The main goal of the project is to analyze the performance of the bangladesh players in their premier league and obtaining the top 5 players in all of them in different fields like bowling, batting, toss_winner, highest runner, man of the match, etc.

https://www.kaggle.com/abdunnoor11/bpl-data

https://colab.research.google.com/drive/1equud2jwKnmE1qbbTJLsi2BbjuA7B1Si?usp=sharing

DESCRIPTION

  • What is the requirement of the project?
  • This project aims to analyze player performance data from the Bangladesh Premier League (BPL) to classify players into categories such as best, good, average, and poor based on their performance.
  • The analysis provides valuable insights for players and coaches, highlighting who needs more training and who requires less, which can aid in strategic planning for future matches.

  • Why is it necessary?

  • Analyzing player performance helps in understanding strengths and weaknesses, which can significantly reduce the chances of losing and increase the chances of winning future matches.
  • It aids in making informed decisions about team selection and match strategies.

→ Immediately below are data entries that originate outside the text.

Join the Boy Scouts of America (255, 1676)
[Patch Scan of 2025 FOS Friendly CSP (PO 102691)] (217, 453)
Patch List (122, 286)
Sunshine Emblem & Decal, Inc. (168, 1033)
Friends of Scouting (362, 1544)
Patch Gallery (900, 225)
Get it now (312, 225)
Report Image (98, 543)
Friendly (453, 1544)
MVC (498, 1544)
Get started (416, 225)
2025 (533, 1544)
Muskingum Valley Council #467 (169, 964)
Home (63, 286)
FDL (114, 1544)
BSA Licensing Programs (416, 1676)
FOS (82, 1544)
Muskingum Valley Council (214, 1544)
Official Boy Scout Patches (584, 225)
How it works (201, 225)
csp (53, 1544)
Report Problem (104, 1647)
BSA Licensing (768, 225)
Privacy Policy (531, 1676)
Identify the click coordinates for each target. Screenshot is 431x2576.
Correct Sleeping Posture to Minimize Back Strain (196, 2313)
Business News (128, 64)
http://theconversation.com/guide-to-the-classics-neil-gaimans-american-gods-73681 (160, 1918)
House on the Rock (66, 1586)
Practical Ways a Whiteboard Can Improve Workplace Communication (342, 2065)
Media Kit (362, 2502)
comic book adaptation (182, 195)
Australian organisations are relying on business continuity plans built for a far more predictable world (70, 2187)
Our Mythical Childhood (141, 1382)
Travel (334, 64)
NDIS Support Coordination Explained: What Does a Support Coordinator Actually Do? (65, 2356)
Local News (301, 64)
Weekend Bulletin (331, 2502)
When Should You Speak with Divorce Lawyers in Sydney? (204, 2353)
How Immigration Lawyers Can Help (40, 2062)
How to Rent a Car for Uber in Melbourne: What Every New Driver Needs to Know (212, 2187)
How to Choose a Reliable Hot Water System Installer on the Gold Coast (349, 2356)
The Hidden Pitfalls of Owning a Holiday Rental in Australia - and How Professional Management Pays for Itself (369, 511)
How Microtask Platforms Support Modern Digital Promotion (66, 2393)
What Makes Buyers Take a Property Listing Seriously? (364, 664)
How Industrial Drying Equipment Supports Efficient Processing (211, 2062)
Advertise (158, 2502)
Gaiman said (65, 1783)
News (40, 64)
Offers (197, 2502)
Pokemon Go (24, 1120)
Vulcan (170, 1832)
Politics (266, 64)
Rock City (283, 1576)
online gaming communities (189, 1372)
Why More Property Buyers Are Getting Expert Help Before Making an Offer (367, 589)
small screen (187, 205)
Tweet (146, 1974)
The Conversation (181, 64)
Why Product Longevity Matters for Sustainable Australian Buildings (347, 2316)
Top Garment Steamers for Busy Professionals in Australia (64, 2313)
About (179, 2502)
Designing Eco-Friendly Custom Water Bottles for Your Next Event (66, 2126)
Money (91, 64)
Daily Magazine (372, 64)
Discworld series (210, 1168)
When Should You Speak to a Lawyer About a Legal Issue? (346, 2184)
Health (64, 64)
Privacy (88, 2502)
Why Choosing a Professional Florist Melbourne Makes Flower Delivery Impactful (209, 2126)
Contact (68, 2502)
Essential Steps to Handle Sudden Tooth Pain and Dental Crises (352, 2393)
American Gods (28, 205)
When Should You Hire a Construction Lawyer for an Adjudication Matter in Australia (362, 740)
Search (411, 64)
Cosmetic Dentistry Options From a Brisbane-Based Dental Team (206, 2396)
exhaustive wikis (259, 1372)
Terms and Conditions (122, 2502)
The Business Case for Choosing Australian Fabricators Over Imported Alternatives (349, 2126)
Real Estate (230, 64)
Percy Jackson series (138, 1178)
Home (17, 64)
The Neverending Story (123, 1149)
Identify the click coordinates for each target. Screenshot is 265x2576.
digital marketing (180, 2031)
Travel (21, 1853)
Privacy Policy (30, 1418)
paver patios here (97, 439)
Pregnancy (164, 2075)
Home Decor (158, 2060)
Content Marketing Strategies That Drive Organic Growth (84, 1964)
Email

  • How is it beneficial and used?

  • For Players: Provides feedback on their performance, helping them to improve specific aspects of their game.
  • For Coaches: Helps in identifying areas where players need improvement, which can be focused on during training sessions.
  • For Team Management: Assists in strategic decision-making regarding player selection and match planning.
  • For Fans and Analysts: Offers insights into player performances and trends over the league, enhancing the understanding and enjoyment of the game.

  • How did you start approaching this project? (Initial thoughts and planning)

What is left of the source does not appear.